Je vous tiens informé.
Merci et bien à vous. JPP

---------- Nouveau message ajouté à 17h45 ---------- Le message précédent a été envoyé à 16h10 ----------

A Pascal

 Par 3 fois j'ai essayé le cible tarjet.
Le programme d'installation s'ouvre, j'ai donc clické sur installer après avoir choisi le disque Firewire.
L'installation s'effectue jusqu'à ce qu'une fenêtre s'ouvre indiquant que l'installation a échouée, le programme ne prend pas le "base systems". Et me conseille de contacter l'éditeur.
C'est donc la copie de OSX qui n'est pas bonne.
Comment trouver un Léopard 10.5 qui soit compatible avec tous les PowerPC ?
Ayant fait plusieurs sites, on ne trouve que des OSX dédiés à la machine.
Merci tout de même.
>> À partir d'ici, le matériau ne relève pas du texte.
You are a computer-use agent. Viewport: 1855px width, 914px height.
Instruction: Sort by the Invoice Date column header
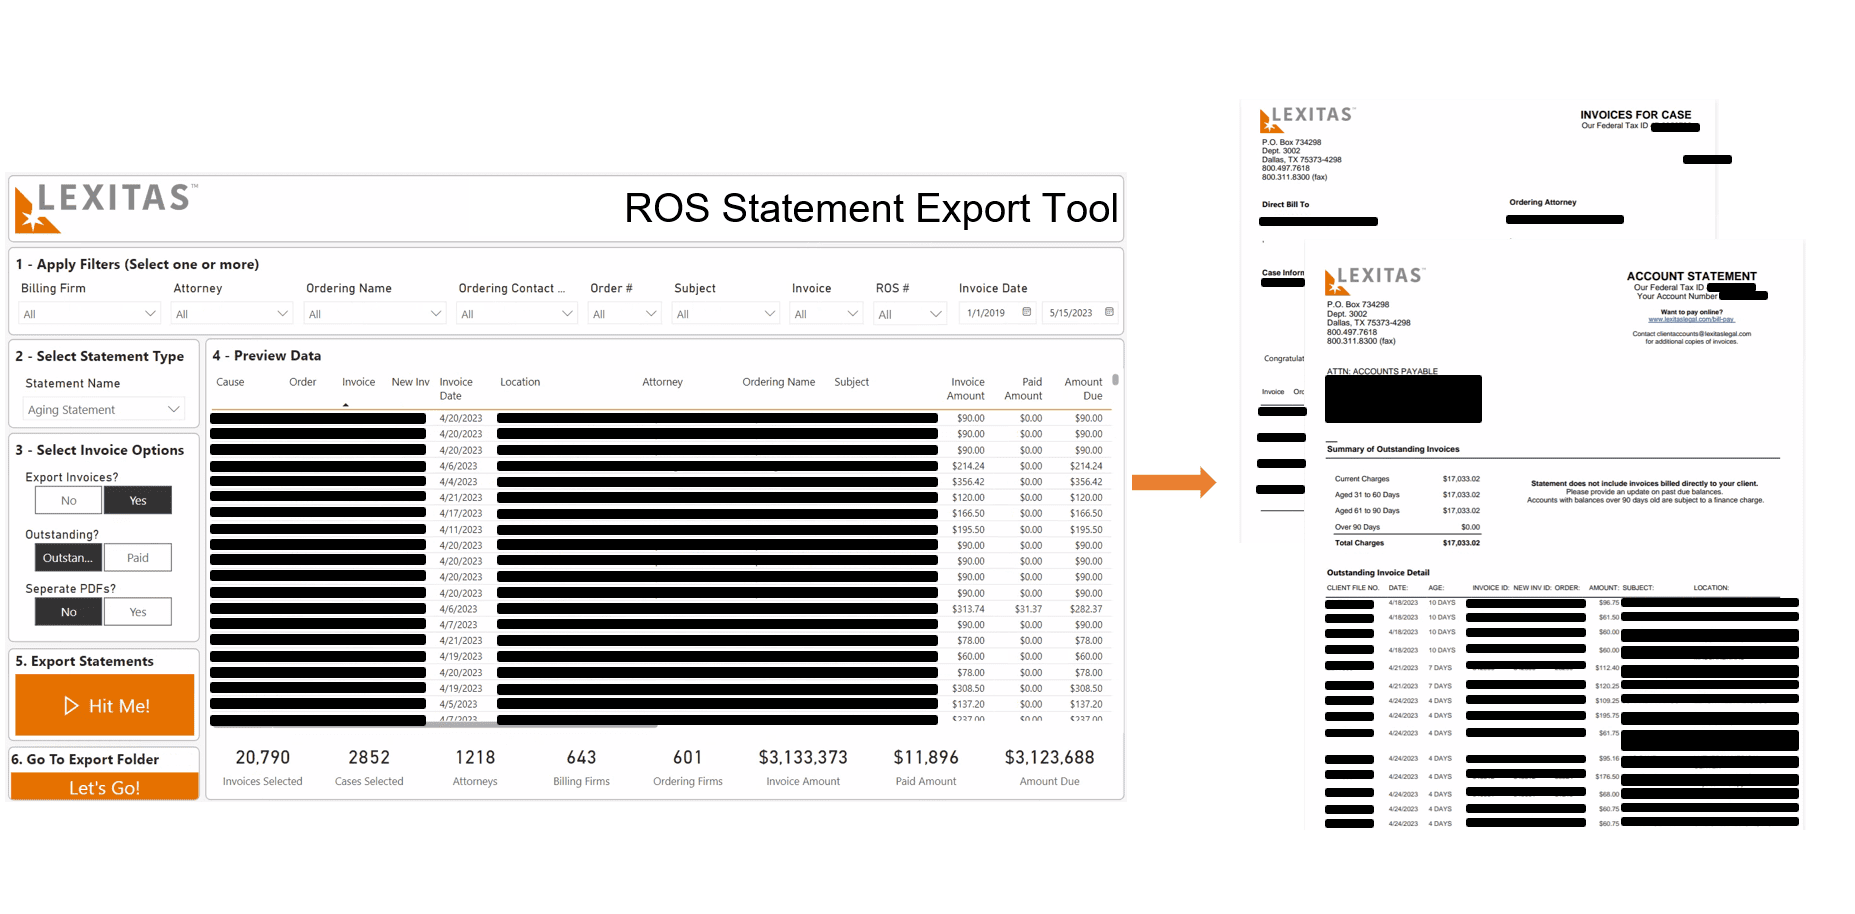pyautogui.click(x=456, y=388)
JPP


----------



## pascalformac (12 Juillet 2014)

en theorie on installe avec les dvd Apple originaux ( GRIS) liés à la machine ou OS ulterieurs achetés pour cette machine le tout en théorie fourni à l'achat même d'occaze
(ou à la rigueur via  duplicata de sauvegarde.... pour sa propre machine)

evidemment avec les anciens macs il arrive que des "originaux" manquent lors d'achat d'occaze et  là soit on fait systeme D soit on ratisse les sites de vente
( ces cd dvd peuvent atteindre des prix forts car certains deviennent de facto  des pieces de musées)

le reste tient du domaine 
je bidouille du coté obscur du """"brikolage""" pas net
 et ce n'est pas traité sur ce forum


----------



## jpporcher (12 Juillet 2014)

Merci pour toutes ces infos utiles.
Je vais voir ce que je peux faire et vous tiendrai informé.
Merci encore. JPP


----------